**WHAT IS NEEDED:** A single number is required: how many lines in the records below contain "will".

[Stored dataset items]
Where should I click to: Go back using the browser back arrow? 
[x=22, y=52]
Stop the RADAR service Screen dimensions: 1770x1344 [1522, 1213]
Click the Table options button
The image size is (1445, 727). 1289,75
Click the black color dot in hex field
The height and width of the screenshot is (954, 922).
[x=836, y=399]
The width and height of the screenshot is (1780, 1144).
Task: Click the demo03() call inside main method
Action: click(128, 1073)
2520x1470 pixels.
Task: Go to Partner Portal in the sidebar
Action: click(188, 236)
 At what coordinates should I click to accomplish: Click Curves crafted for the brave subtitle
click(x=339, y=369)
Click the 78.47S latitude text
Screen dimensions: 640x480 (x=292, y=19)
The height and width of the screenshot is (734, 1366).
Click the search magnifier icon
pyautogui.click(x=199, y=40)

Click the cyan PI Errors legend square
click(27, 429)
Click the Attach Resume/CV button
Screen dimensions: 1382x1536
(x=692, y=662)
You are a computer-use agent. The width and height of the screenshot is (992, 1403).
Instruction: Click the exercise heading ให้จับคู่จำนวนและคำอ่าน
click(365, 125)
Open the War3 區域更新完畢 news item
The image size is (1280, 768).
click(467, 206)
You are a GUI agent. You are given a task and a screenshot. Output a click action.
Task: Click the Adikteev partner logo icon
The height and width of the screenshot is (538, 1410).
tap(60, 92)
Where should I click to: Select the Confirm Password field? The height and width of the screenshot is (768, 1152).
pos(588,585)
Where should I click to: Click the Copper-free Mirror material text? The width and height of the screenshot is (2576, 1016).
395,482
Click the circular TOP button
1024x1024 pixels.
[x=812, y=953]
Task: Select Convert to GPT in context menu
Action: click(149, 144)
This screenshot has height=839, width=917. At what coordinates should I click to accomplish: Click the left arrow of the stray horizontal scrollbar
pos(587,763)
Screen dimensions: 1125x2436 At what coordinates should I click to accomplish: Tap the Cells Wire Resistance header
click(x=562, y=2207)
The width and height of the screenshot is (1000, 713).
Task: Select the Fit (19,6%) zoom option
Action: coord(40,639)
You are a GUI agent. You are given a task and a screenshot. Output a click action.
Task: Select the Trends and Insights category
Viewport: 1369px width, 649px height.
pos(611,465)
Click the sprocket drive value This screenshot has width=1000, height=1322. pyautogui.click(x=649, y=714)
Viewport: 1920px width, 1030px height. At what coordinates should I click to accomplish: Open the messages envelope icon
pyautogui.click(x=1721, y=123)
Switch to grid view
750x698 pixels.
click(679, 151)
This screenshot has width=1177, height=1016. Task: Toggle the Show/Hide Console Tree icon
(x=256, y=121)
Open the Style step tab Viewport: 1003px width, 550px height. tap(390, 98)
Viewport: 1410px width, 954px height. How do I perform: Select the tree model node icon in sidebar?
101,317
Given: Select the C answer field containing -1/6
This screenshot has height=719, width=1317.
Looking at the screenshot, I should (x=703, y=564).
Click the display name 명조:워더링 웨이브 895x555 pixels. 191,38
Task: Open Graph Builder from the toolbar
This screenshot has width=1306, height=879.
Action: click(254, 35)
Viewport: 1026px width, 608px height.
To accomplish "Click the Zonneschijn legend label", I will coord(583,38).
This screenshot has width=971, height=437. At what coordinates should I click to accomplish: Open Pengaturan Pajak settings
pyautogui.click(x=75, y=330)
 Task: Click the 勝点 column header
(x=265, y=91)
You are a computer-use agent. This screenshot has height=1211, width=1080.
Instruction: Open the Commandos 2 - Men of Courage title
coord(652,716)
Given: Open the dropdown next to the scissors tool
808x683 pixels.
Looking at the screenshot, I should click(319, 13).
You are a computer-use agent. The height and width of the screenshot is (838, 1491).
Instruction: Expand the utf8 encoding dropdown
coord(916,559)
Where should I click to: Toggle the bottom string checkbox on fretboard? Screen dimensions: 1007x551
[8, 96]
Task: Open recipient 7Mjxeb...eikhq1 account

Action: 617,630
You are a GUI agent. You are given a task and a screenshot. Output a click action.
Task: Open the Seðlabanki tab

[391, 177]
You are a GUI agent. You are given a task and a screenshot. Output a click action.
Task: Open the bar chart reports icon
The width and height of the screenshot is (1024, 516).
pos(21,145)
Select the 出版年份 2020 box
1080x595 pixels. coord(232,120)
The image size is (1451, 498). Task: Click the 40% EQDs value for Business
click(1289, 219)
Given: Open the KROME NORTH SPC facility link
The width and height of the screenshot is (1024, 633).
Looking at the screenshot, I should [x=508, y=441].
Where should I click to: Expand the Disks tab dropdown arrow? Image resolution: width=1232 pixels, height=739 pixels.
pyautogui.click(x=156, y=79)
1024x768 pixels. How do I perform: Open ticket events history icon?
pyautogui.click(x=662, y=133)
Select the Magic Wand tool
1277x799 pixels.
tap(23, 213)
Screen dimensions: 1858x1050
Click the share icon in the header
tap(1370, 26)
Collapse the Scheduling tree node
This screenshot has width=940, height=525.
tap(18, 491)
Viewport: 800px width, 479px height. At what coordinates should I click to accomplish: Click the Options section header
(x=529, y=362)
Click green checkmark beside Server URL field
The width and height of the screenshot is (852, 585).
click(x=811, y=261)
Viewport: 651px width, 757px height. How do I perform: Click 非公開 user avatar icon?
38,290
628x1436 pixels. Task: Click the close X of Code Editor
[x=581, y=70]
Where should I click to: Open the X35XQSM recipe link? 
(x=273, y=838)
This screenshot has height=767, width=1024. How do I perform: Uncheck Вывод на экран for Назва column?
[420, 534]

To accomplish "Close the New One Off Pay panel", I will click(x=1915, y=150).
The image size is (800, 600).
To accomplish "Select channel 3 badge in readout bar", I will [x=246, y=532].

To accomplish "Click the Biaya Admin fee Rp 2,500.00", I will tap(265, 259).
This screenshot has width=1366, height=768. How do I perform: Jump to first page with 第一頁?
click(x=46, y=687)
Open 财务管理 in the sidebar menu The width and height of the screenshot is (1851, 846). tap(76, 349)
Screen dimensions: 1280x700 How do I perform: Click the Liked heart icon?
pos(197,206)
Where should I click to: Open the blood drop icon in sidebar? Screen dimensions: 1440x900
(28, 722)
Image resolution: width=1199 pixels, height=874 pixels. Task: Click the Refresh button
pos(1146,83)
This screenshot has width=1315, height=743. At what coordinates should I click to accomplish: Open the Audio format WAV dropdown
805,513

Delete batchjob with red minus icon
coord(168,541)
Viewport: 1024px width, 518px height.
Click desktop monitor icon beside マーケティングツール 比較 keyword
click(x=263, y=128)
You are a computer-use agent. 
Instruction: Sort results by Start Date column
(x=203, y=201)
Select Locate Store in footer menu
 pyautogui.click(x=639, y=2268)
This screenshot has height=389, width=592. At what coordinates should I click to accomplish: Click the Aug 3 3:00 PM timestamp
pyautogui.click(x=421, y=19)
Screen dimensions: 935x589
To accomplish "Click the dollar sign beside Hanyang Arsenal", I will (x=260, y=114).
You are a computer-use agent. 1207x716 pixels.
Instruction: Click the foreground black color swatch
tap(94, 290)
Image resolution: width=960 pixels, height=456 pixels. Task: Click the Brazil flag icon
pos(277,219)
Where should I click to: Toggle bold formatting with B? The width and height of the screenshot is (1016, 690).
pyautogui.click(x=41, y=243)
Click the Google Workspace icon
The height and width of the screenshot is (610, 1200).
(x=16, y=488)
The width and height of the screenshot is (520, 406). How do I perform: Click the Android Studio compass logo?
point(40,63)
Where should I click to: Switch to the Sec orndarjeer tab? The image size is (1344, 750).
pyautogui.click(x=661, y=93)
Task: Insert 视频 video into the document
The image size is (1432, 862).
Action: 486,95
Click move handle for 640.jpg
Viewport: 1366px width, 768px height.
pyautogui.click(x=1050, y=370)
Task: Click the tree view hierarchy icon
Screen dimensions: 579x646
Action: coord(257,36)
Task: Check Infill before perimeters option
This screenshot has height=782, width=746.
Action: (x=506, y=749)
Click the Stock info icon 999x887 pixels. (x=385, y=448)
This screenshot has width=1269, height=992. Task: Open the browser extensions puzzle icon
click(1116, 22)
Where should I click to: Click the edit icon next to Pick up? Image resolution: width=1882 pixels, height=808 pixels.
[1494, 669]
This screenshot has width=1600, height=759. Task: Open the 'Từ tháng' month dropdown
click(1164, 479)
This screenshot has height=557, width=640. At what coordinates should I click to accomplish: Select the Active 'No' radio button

**EXERCISE RESPONSE:** 5